10/08/2016 – Remembering those who had no choice – SEFF

Kenny Donaldson, Director of Services at SEFF stated: “It is important to remember but also honour all those whose lives were extinguished outside the Maze Prison walls over one of the most turbulent periods in our history. Inside those Prison walls 10 men took the choice, with the leadership of the Republican Movement at their back to complete suicide. Those murdered and killed outside those Prison walls did not have the choice to live because in most cases others decided that they had a right to play God in determining who would live and who should die”.
“Within those murdered and killed were members of the security forces who were murdered both on duty and off duty, there were also many civilians from across the community murdered and within this were four young children aged 11-15 years whose lives were cut short because they were brought out onto the streets by a terror Movement which had a history of using children as human shields”.
“In the year of the Hunger Strikes (1981) and in our own immediate area of South Fermanagh, PIRA sought to extinguish an entire family of brothers who served as part-time members of The Ulster Defence Regiment. They managed to murder two of them; Ronald and Cecil Graham, BUT were unsuccessful in two assassination attempts on their brother Jimmy but they came back and murdered the married father of two just four years later – this is the legacy of the Hunger Strikes for the Graham family and the South Fermanagh community”.
“The death of 10 men on huger strike was a human tragedy and no-on with a semblance of Christianity within their DNA would take glee in their demise. Their families left behind mourn their loss and we acknowledge that. But what we will not ever acknowledge or accept is the manipulation of the truth, the 10 men who died on hunger strike were terrorists (as per National and International law) they were insurrectionists and they were criminals. The damage they and others within the organisations they pledged allegiance but also those within loyalist terror groups and furthermore those who dishonoured the code of the security forces and engaged in criminal acts was substantial and it was mainly inflicted upon their fellow Countrymen, women and children whether they be Protestant, Roman Catholic or Dissenter,” concluded Mr Donaldson.

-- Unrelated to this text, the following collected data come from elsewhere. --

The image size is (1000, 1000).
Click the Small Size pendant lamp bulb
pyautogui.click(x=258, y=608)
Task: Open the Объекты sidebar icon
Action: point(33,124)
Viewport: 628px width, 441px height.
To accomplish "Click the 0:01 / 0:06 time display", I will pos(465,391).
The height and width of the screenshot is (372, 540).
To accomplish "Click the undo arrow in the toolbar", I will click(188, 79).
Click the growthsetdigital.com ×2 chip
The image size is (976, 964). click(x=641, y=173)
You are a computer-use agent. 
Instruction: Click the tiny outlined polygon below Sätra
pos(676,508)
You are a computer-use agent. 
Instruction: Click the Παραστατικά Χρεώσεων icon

Victims group calls for balance  from N.I Film Industry – SEFF

The Victims group behind a Production shown in Fermanagh on Wednesday night titled; Remembering those who had ‘NO CHOICE’ which was a documentary designed to counter the narrative produced around Bobby Sands and the hunger strike period has written to the First Minister, the Board of Northern Ireland Screen and the BBC insisting that a task-force be established which would proactively works with innocent victims and survivor groups and individuals in a common objective to ensure that their lived experience of terrorism and criminal violence is relayed across TV and Film.
In a statement Director of Services for Lisnaskea-based South East Fermanagh Foundation Kenny Donaldson stated: “Last night’s response to the Documentary Film we showed has copper-fastened our view that there is a need for focused effort to take place which would see the stripped back experiences of the innocent victims and survivors of terrorism and ‘other Troubles related criminal violence’ broadcast and relayed in Film and TV documentaries”.
“We have today requested meetings with the First Minister, the Board of Northern Ireland Screen and the BBC where we will be insisting the need for a re-balance of material which is being broadcast around the World depicting the narrative of ‘The Troubles.’ There may well come a response from these various institutions that we can only help and support projects which come across our desks. That is not a sustainable position, where there is a glaring gap there is need to be proactive if infact the objective of these institutions is to be fair, balanced and inclusive”.
“We will await with interest the responses from N.I Screen and the BBC. Innocent victims and survivors of terrorism are clear that their lived experiences must be heard by a local, national and international audience – their story is a story of truth and fact, others are more adept at producing stories of half truth or fiction,” concluded Mr Donaldson.